#### What you need to do
Pictures do not belong in the copy, so please give every entry below again exactly.

(Records from a dataset)
--------------------

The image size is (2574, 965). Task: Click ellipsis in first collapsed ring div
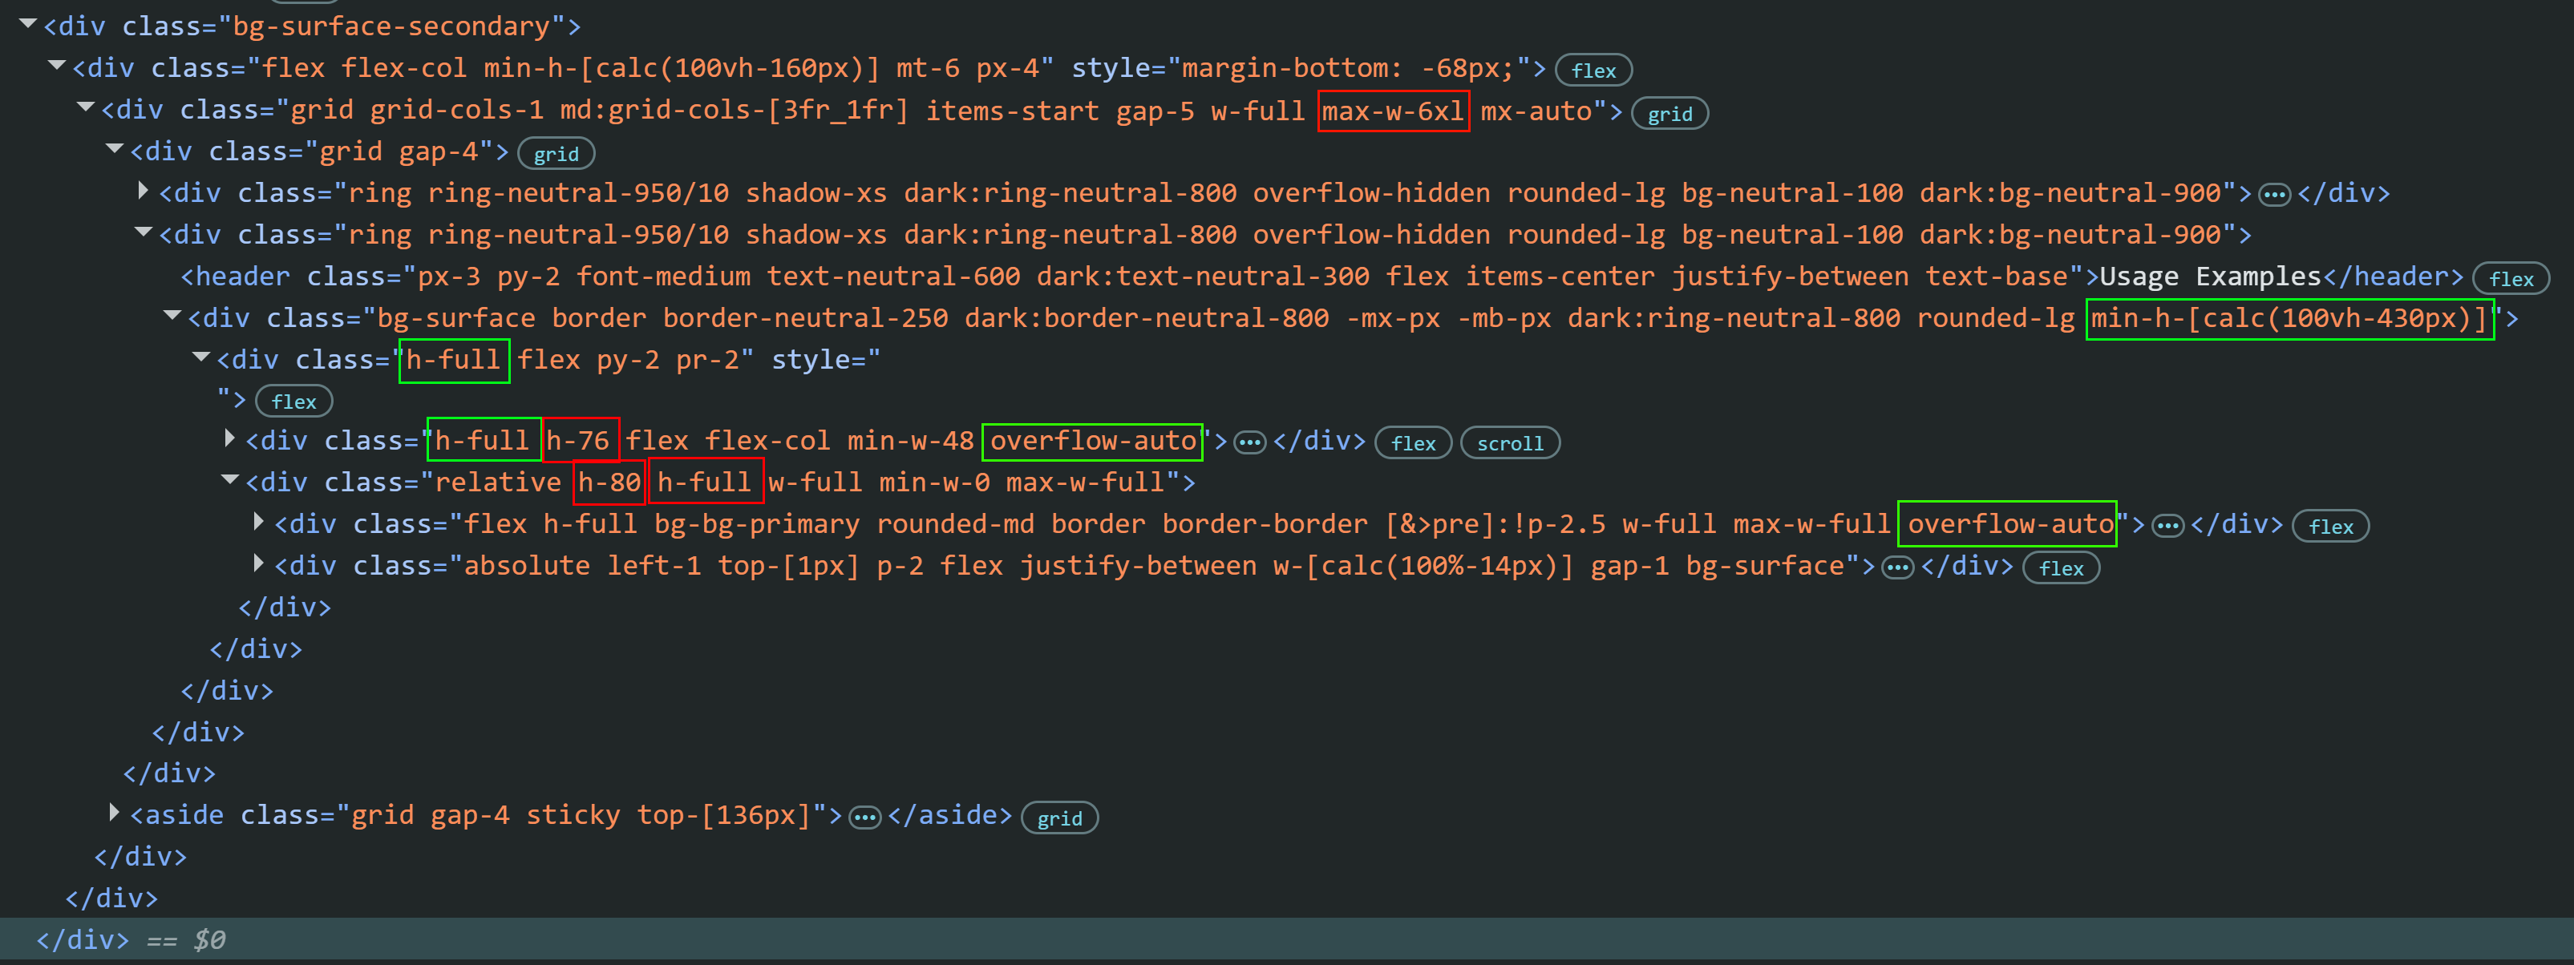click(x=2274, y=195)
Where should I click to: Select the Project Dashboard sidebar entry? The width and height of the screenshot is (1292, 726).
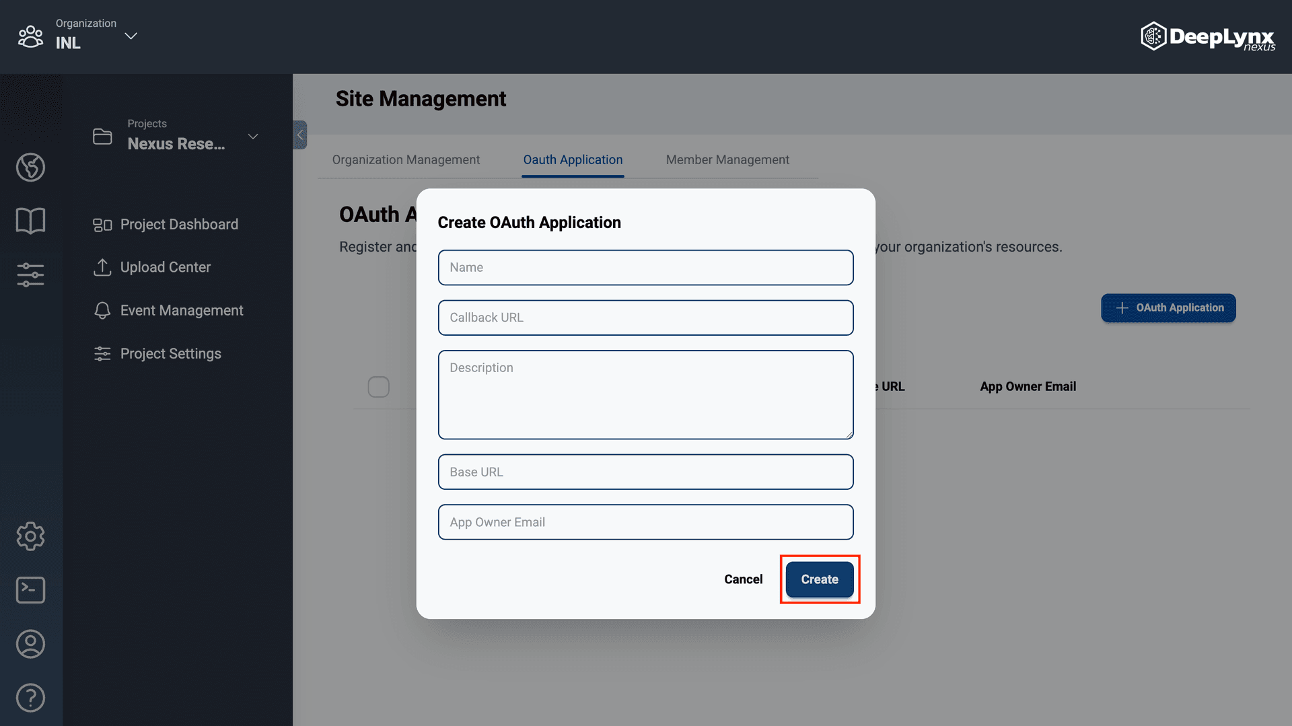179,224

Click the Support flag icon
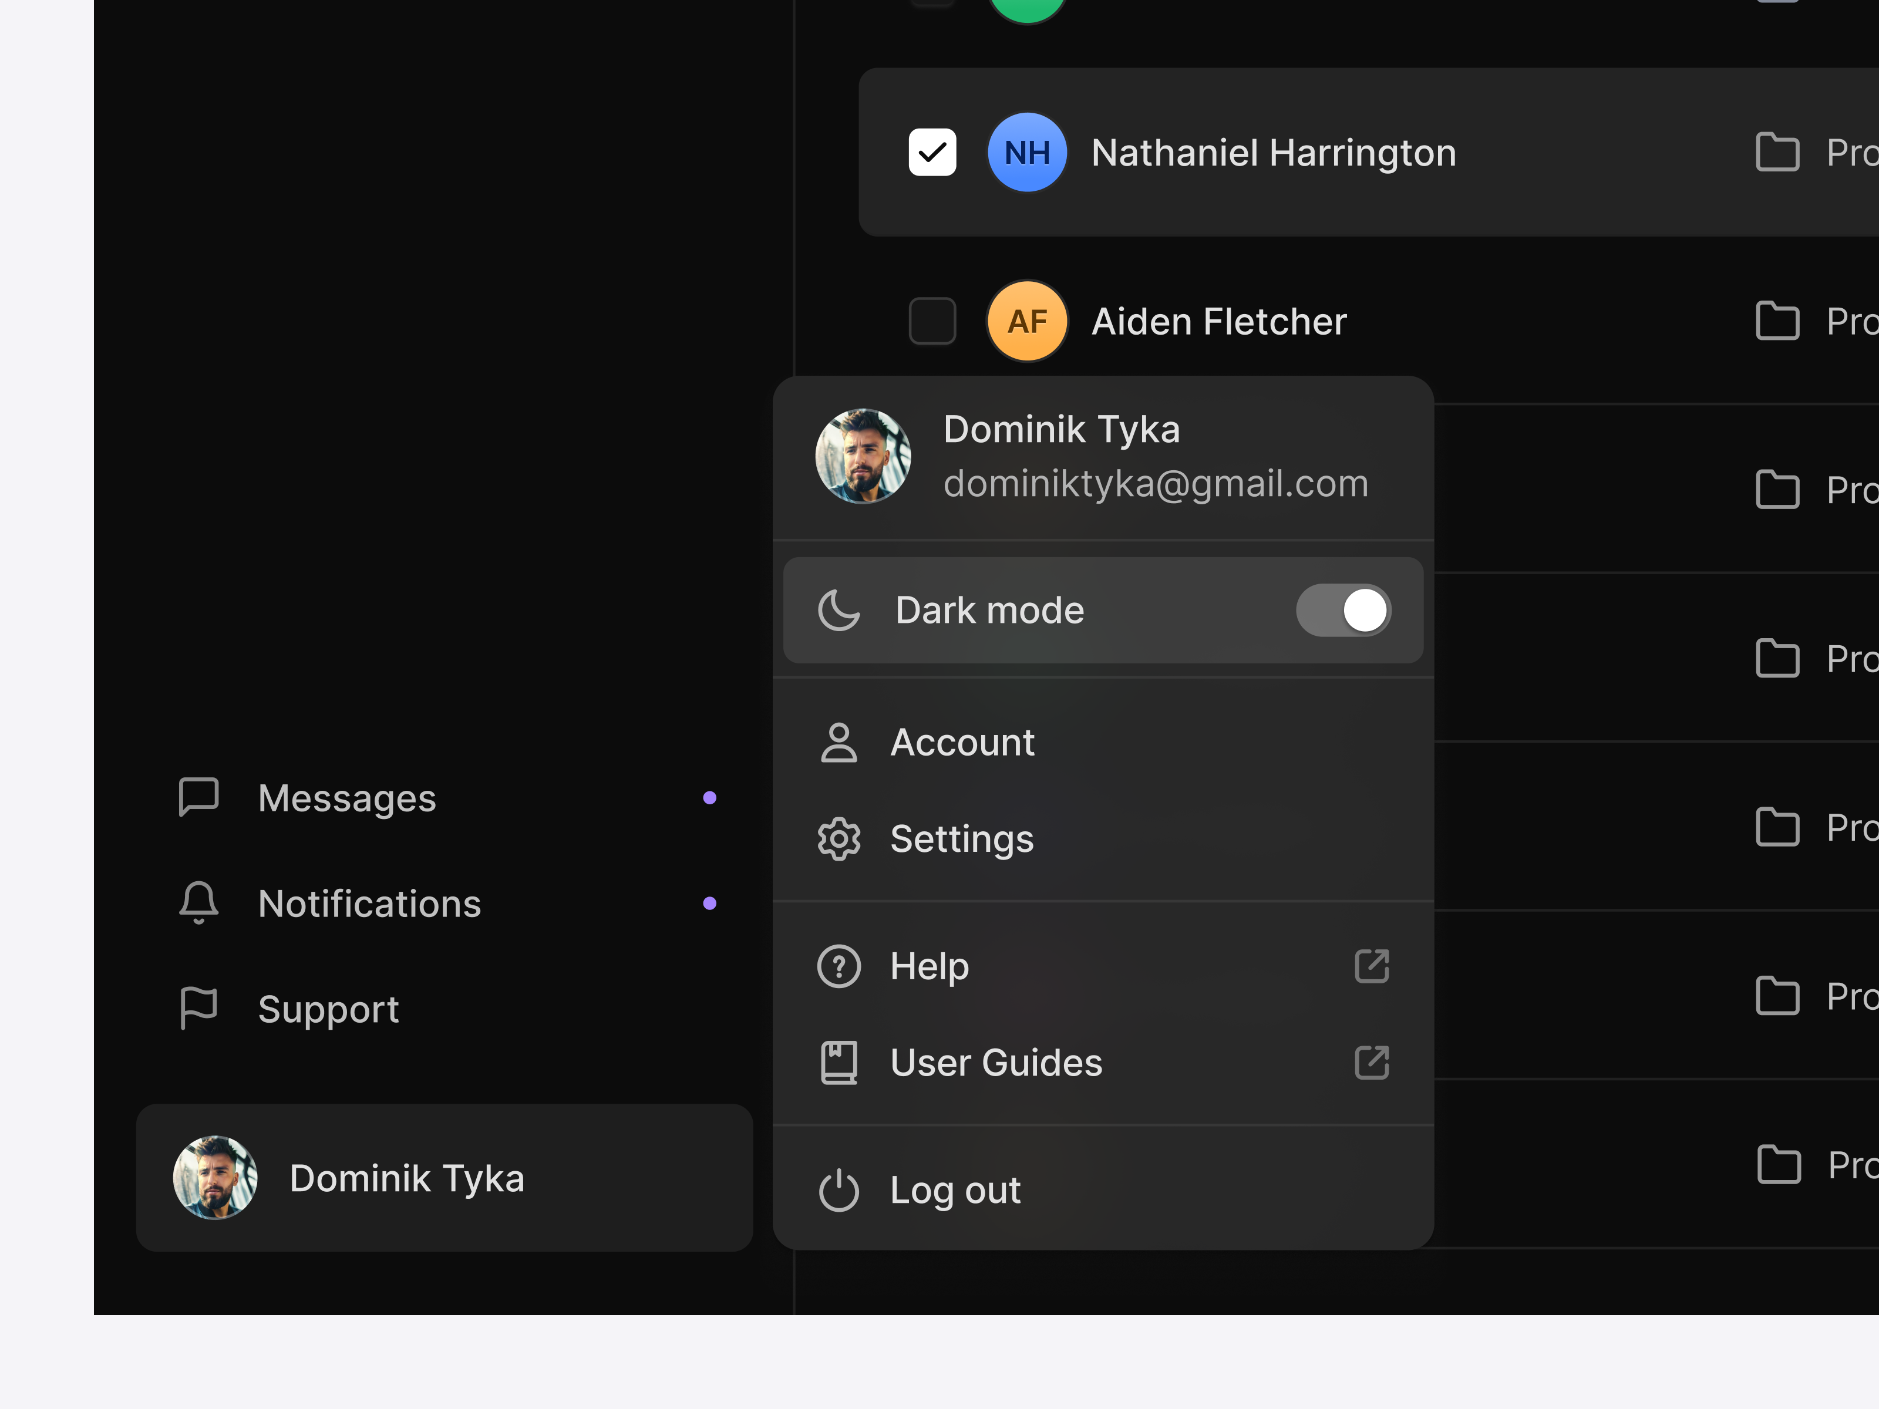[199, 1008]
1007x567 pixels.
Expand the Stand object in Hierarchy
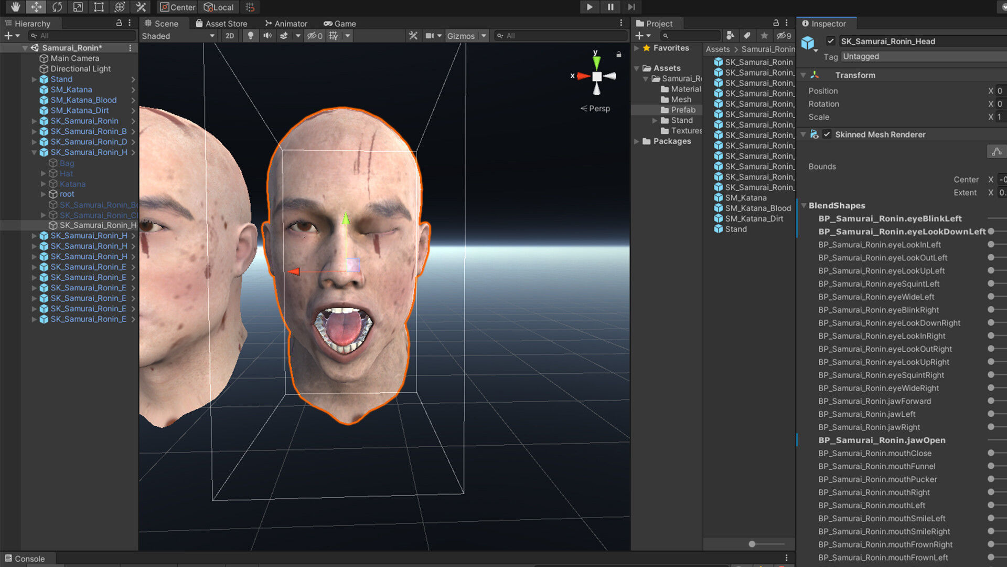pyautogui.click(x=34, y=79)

--------------------

#### Answer to the exercise
The image size is (2574, 965). Task: Click ellipsis in first collapsed ring div
click(x=2274, y=195)
Where should I click to: Select the Project Dashboard sidebar entry? The width and height of the screenshot is (1292, 726).
179,224

Click the Support flag icon
[199, 1008]
1007x567 pixels.
Expand the Stand object in Hierarchy
pyautogui.click(x=34, y=79)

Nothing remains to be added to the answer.